WORK TO COMPLETE
For this exercise, reproduce each entry below exactly, excluding pictures.

MATERIAL PROVIDED
--- START ---
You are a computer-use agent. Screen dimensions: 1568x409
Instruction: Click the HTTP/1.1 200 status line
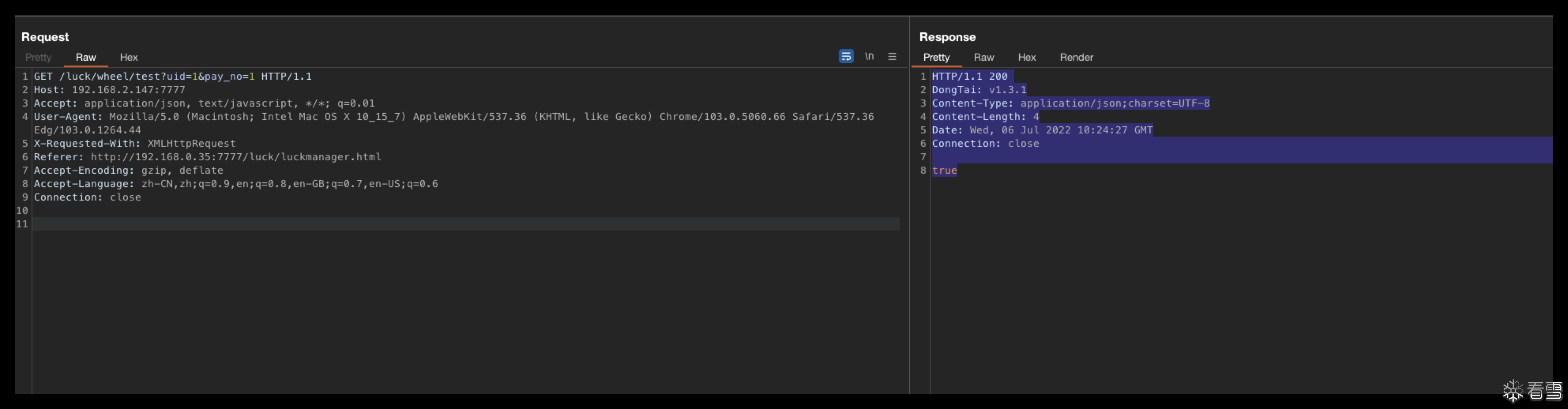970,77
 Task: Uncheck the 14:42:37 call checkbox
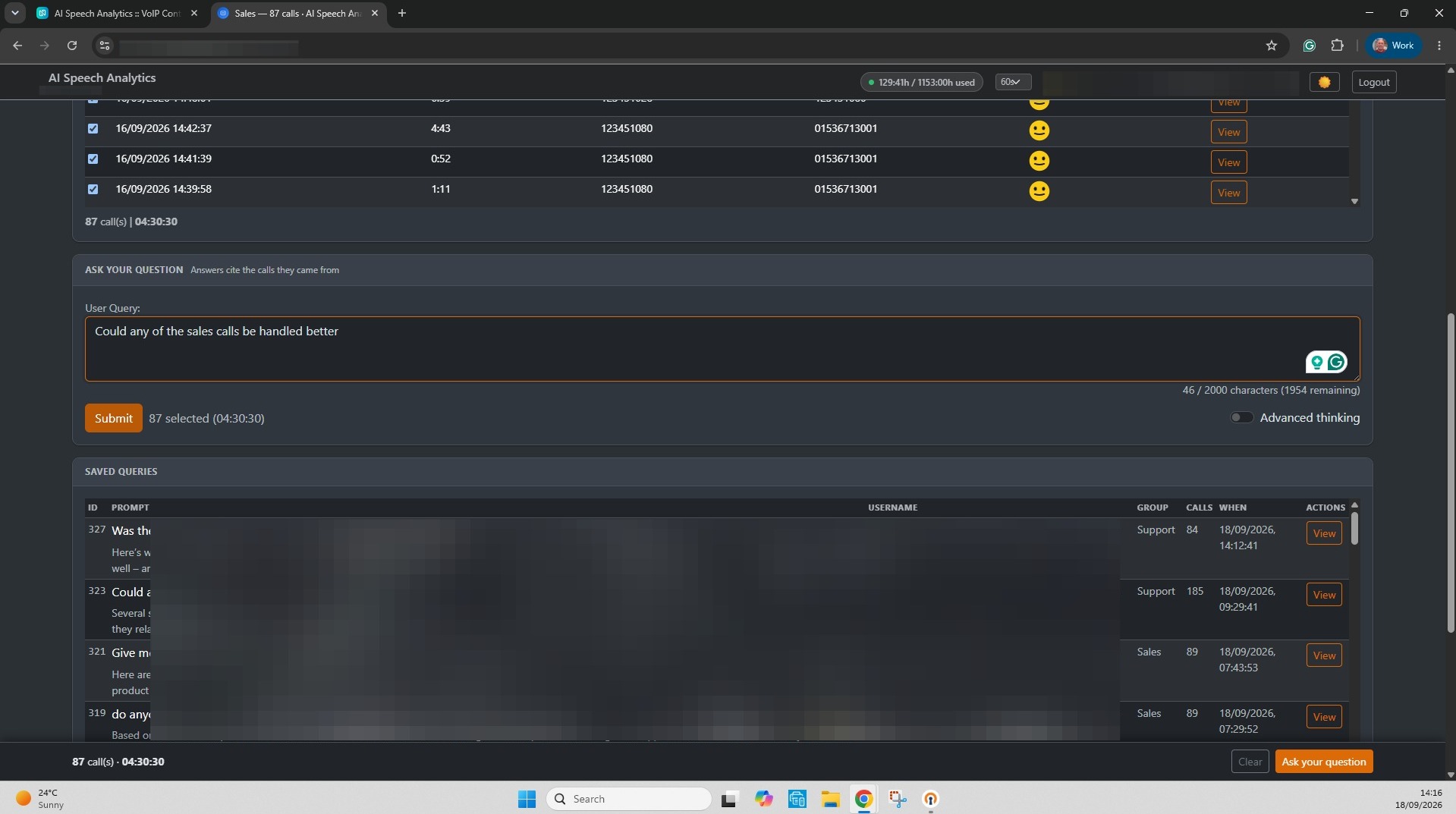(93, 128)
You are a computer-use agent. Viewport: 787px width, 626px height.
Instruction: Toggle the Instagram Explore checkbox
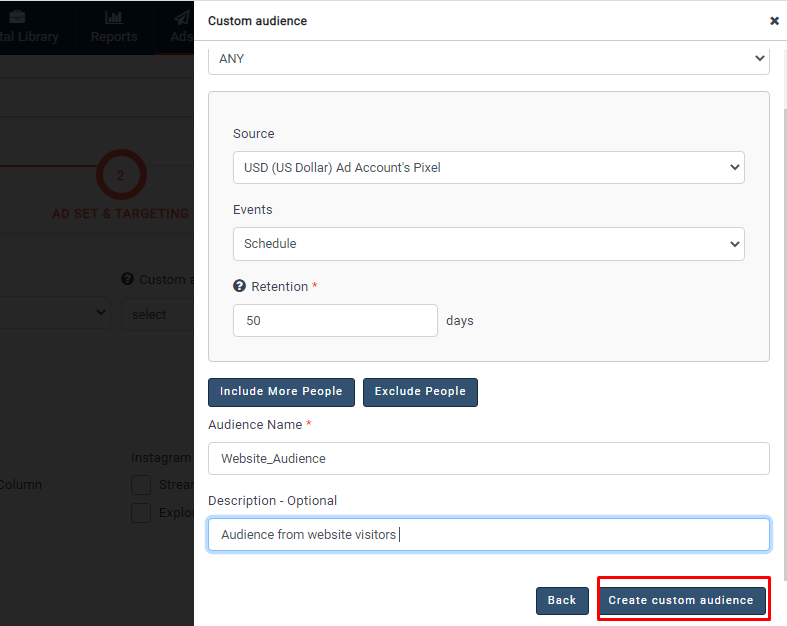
--- END ---
THE ANSWER
You are a computer-use agent. Screen dimensions: 1568x409
Instruction: Click the HTTP/1.1 200 status line
970,77
 Task: Uncheck the 14:42:37 call checkbox
(93, 128)
You are a computer-use agent. Viewport: 787px width, 626px height.
Instruction: Toggle the Instagram Explore checkbox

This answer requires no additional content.